БАРТОЛО. Ну, я бы уже двадцать раз от него отделался!
МАРСЕЛИНА. Каким образом?
БАРТОЛО. Да очень просто – выйдя за него замуж!
МАРСЕЛИНА. Злой и глупый насмешник, что ж вы от меня-то
БАРТОЛО. Вы что ж, нарочно меня выписали из Севильи, чтобы я выслушивал весь этот вздор? Экая у вас страсть к Гименею!
__
Если кому-нибудь покажется, что эти два фрагмента мало отличаются друг от друга, пусть попробует прочитать вслух сперва один, потом другой. Или вот ещё – чудесная сцена.
У Любимова.
АНТОНИО. Ваше сиятельство! Ваше сиятельство!
ГРАФ. Что тебе, Антонио?
АНТОНИО. Прикажите, наконец, забрать решётками те окна, что выходят в сад. Из этих окон вечно выбрасывают всякую-то всячину, а нынче ещё лучше: целого мужчину выбросили.
ФИГАРО. Ваше сиятельство! Он с утра пьян.
АНТОНИО. Ничуть не бывало, это ещё остаток вчерашнего… Вот что значит – рубить с плеча.
ГРАФ. Где же он, где же он, этот мужчина?
АНТОНИО. Где он?
ГРАФ. Да, где?
АНТОНИО. Я про то и спрашиваю. Пусть мне его во что бы то ни стало поймают. Я ваш слуга, вы мне доверили ваш сад, туда упал человек, так что вы понимаете – тут задета моя честь.
У Чудинова.
АНТОНИО. Ваше сиятельство! Ваше сиятельство!
ГРАФ. Что тебе, Антонио?
АНТОНИО. Да прикажите же повесить решётки вон на те на окна над моими грядками! Вечно швыряют оттуда всякую дрянь… вон – только что выбросили человека!
ФИГАРО. Ваше сиятельство! Да он с утра пьян!
АНТОНИО. Ничего подобного! Это ещё со вчера не выветрилось… То-оже, берётся судить, сам не зная, чего!
ГРАФ. Подавай сюда этого человека! Где он?!
АНТОНИО. Да, где он?
ГРАФ. Это я спрашиваю – где он?
АНТОНИО. И я про то же спрашиваю. Где он? Подать нам его сюда непременно! Я ваш слуга; я забочусь, хлопочу о саде… а тут – глядь! – человек валится… Ведь тут оно того… тут задета моя репутация!
Убей меня Бог, но в первом отрывке Антонио трезв, как стёклышко, чего не скажешь об Антонио из второго отрывка. При этом второй Антонио – более остроумный и более здравомыслящий.

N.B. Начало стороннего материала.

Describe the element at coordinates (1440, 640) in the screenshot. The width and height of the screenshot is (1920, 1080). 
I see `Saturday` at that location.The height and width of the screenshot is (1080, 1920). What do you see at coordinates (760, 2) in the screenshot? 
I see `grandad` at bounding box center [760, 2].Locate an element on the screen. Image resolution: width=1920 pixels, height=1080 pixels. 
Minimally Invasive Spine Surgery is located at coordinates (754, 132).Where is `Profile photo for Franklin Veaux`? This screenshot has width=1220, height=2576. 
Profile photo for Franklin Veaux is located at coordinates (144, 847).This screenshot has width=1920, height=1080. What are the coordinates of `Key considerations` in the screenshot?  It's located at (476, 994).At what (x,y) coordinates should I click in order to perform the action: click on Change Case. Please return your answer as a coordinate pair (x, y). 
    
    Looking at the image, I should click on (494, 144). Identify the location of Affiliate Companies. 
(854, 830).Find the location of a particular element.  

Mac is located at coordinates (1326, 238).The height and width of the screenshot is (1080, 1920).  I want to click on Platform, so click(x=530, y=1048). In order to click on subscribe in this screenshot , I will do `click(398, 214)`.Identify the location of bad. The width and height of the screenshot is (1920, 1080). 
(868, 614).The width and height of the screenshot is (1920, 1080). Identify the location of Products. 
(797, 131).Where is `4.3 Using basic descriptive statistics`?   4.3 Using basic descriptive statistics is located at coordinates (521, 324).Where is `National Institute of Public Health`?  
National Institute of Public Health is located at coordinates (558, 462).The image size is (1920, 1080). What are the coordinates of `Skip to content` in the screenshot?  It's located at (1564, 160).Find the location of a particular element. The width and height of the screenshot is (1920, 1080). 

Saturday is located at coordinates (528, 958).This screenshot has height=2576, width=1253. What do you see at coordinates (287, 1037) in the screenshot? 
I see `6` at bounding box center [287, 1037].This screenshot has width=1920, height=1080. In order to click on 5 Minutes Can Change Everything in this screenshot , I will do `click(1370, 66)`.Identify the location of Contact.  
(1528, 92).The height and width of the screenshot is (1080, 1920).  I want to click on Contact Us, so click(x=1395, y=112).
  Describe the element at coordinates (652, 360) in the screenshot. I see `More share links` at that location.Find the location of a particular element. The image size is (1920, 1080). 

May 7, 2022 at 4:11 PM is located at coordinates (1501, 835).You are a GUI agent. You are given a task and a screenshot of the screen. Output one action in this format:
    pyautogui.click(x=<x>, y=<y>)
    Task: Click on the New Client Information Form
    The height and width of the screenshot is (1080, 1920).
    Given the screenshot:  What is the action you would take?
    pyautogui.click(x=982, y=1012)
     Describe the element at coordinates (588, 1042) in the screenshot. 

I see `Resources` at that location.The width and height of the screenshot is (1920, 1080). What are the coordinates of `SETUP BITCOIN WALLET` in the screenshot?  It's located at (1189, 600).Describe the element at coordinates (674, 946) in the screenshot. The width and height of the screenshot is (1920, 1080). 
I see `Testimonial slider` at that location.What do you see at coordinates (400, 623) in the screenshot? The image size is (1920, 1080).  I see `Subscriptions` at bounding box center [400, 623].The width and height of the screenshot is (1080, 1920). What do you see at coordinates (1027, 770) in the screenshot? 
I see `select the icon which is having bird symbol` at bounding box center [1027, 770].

Вот – смотрите дальше:
Любимов
АНТОНИО. Стало быть, вы раздались за это время: давеча вы были щупленький и куда меньше ростом!
ФИГАРО. Ну, понятно: когда прыгаешь, всегда поджимаешься.
АНТОНИО. А мне сдаётся, что скорое всего выскочил в окно этот тонкий, как петушья нога, паж.
ГРАФ. Ты хочешь сказать, что это был Керубино?
ФИГАРО. Вот-вот, он нарочно для этого приехал на коне из Севильи, куда он, наверное,
уже прибыл.
АНТОНИО. Ну, нет, этого я не говорю, этого я не говорю: я не видел, чтобы выпрыгнул конь, иначе я бы так и сказал.
ГРАФ. И терпение же с тобой нужно!
ФИГАРО. Я был на женской половине, в белой куртке, ведь сегодня на улице такая ужасная жара! Я ждал Сюзанетту. Вдруг слышу – голос его сиятельства,
Чудинов.
АНТОНИО. Ну, брат, ты, значит, успел вырасти с того времени. Когда ты прыгал, то был пониже и похудей!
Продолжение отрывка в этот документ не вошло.